Exercise:
Looking through the listing that follows, count the lines that contain "icon" and give only that number.

Exercise material START

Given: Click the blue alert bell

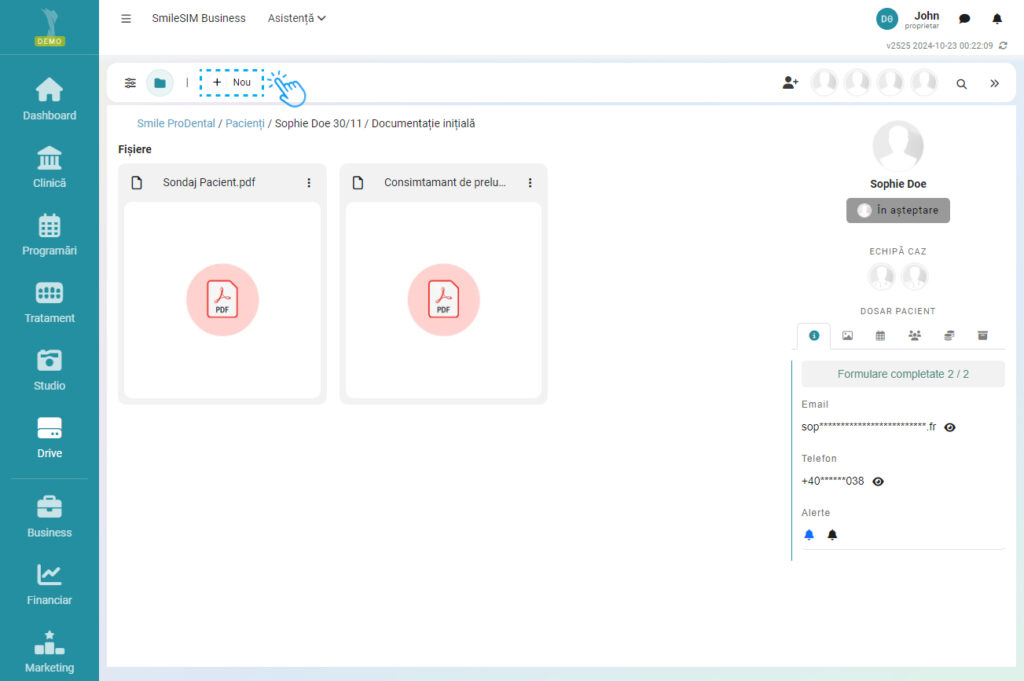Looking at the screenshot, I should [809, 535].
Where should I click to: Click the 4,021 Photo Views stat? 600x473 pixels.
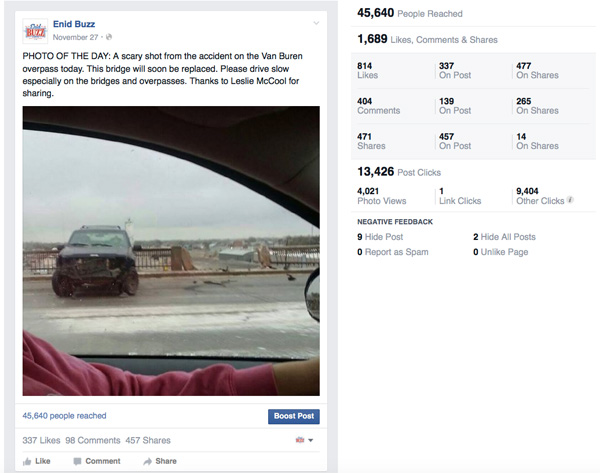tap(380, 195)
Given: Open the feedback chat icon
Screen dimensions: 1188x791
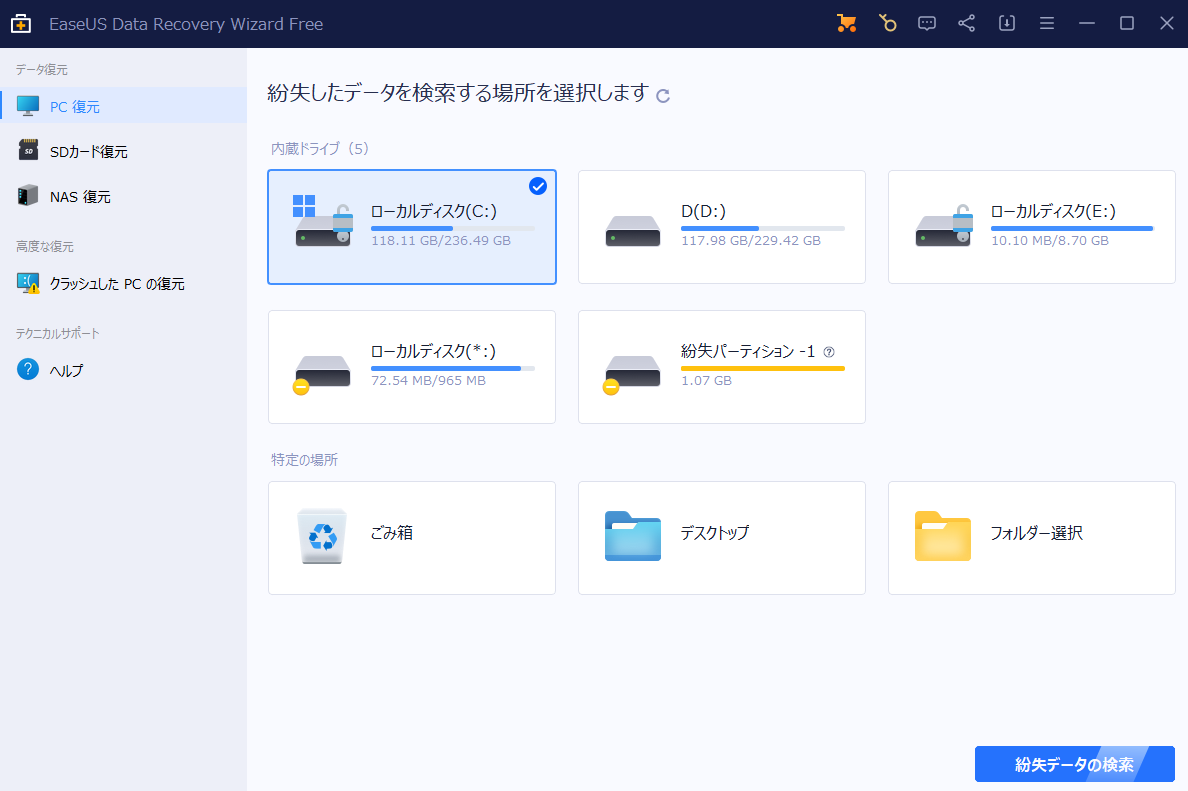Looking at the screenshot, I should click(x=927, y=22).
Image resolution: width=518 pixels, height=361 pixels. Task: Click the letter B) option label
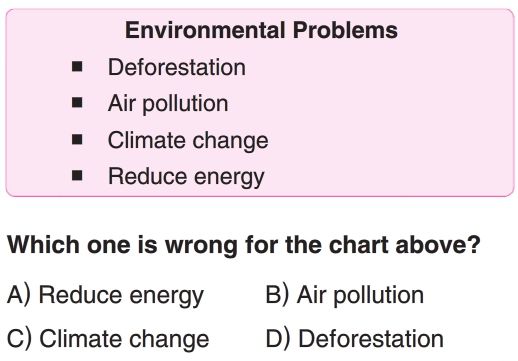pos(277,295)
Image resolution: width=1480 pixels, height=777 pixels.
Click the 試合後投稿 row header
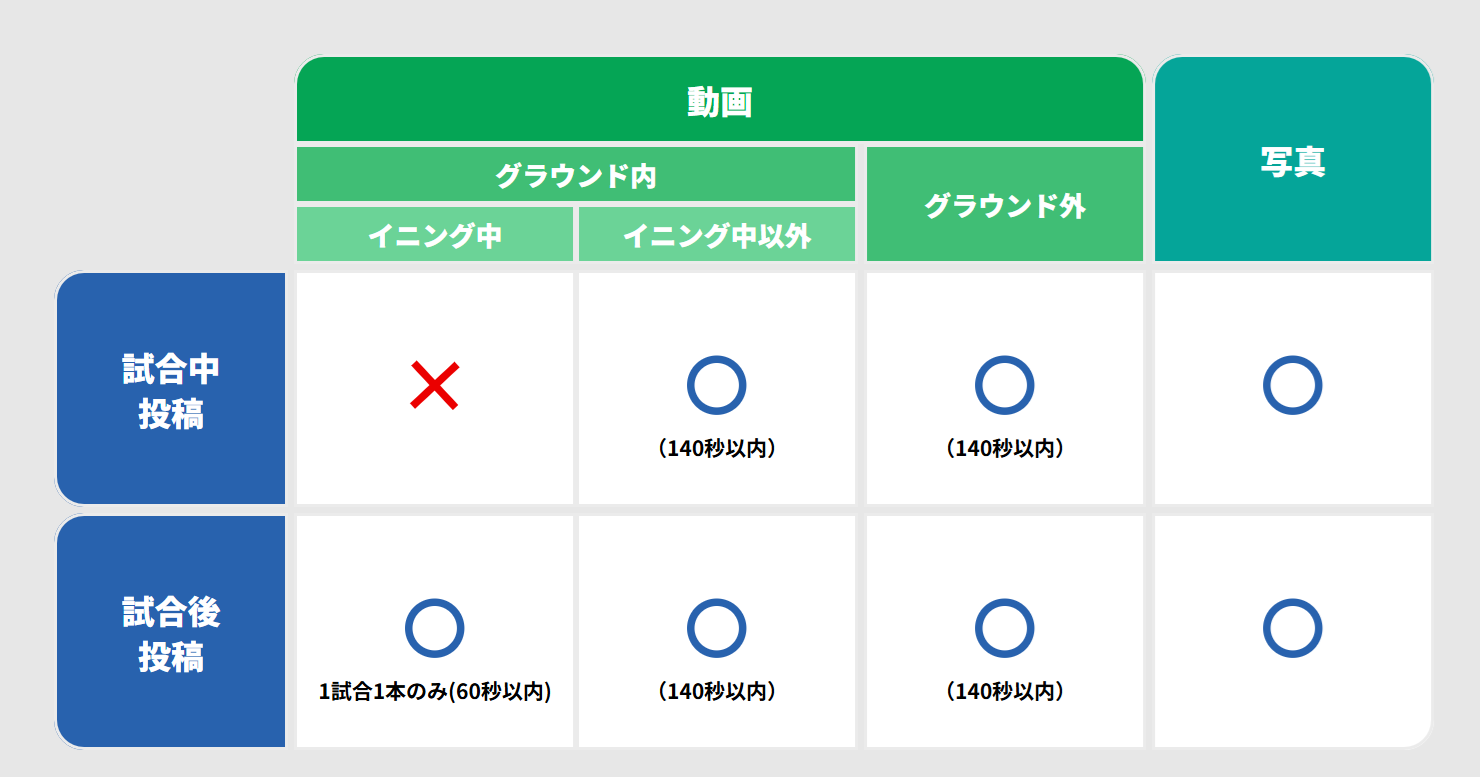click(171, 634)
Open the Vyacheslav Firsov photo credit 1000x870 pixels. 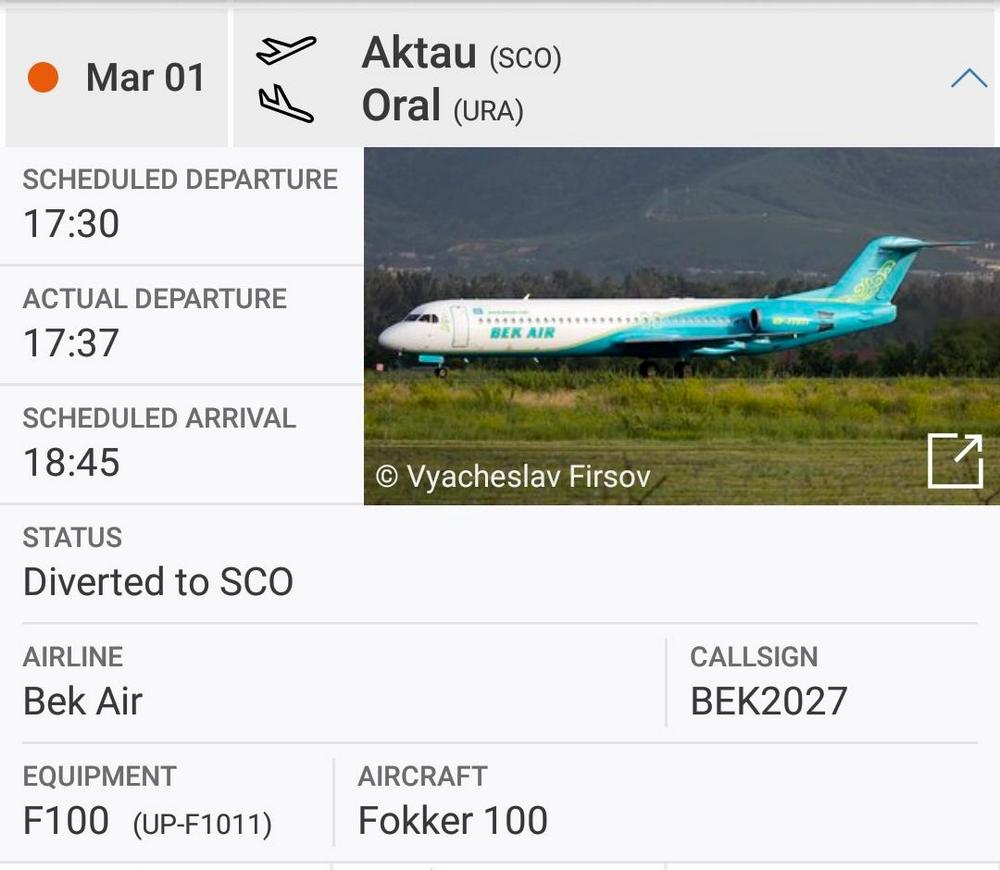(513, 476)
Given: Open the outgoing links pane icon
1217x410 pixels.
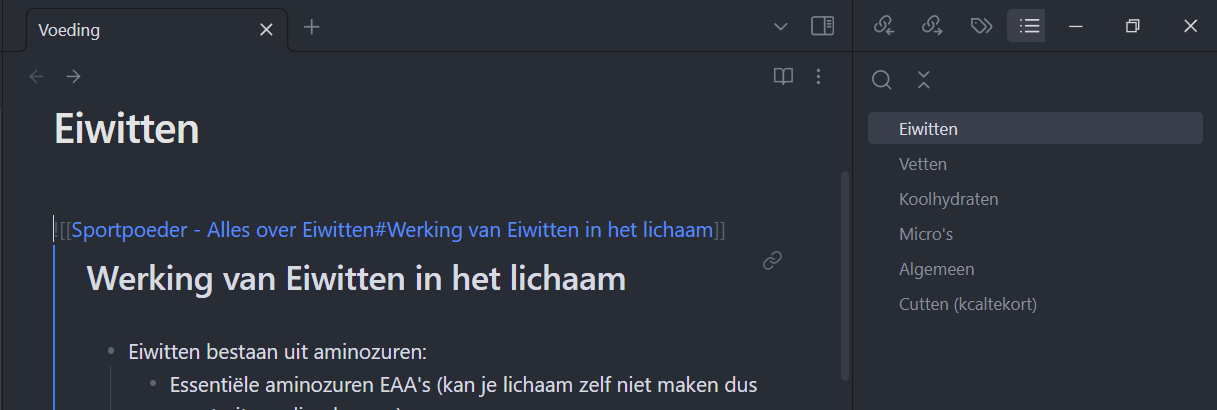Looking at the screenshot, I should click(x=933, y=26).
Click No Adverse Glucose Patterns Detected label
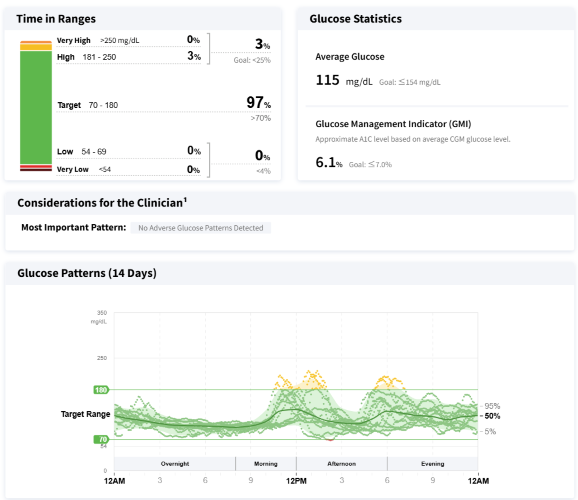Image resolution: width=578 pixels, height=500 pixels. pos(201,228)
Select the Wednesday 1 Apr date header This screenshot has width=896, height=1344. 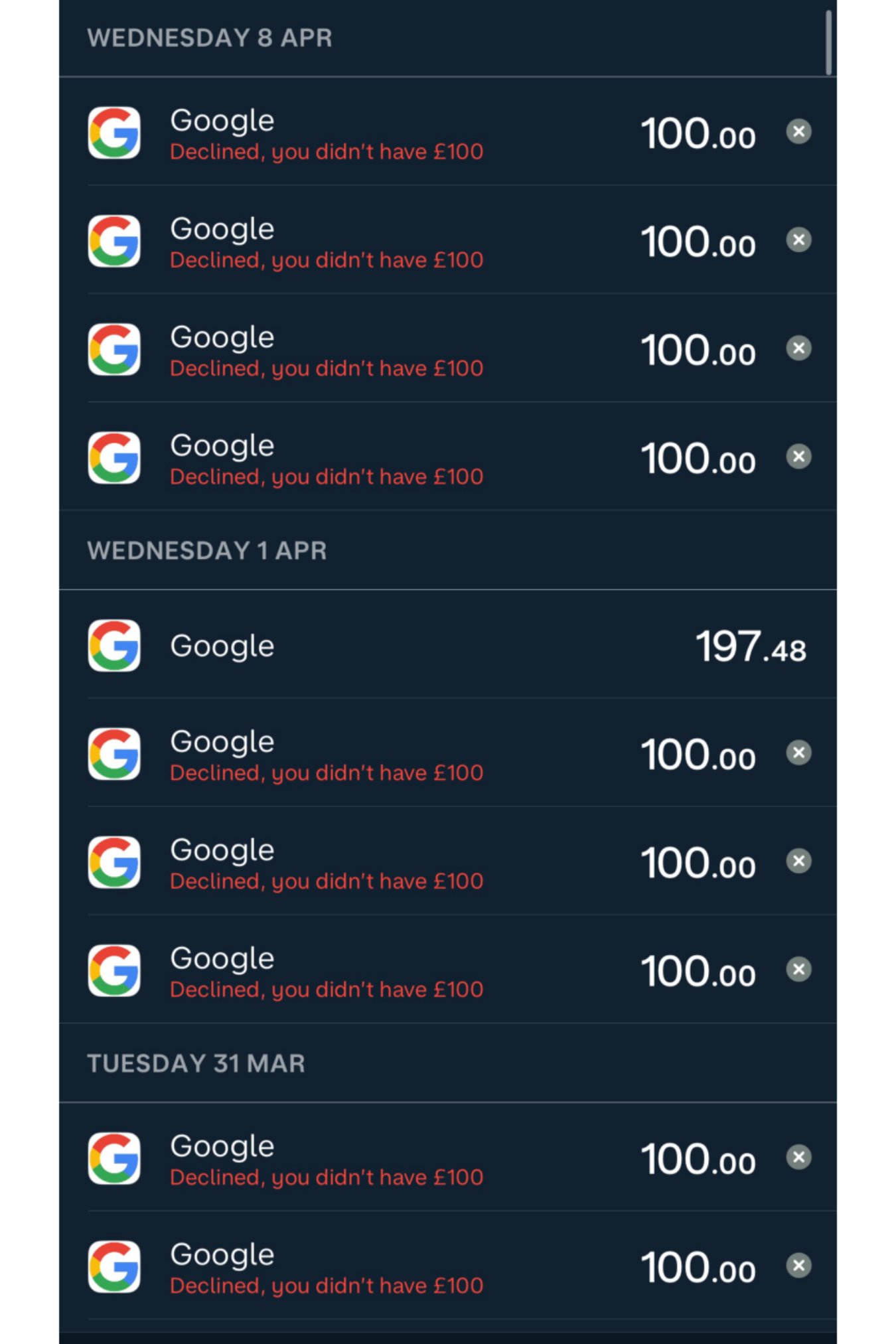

Exercise material END

Worked solution:
2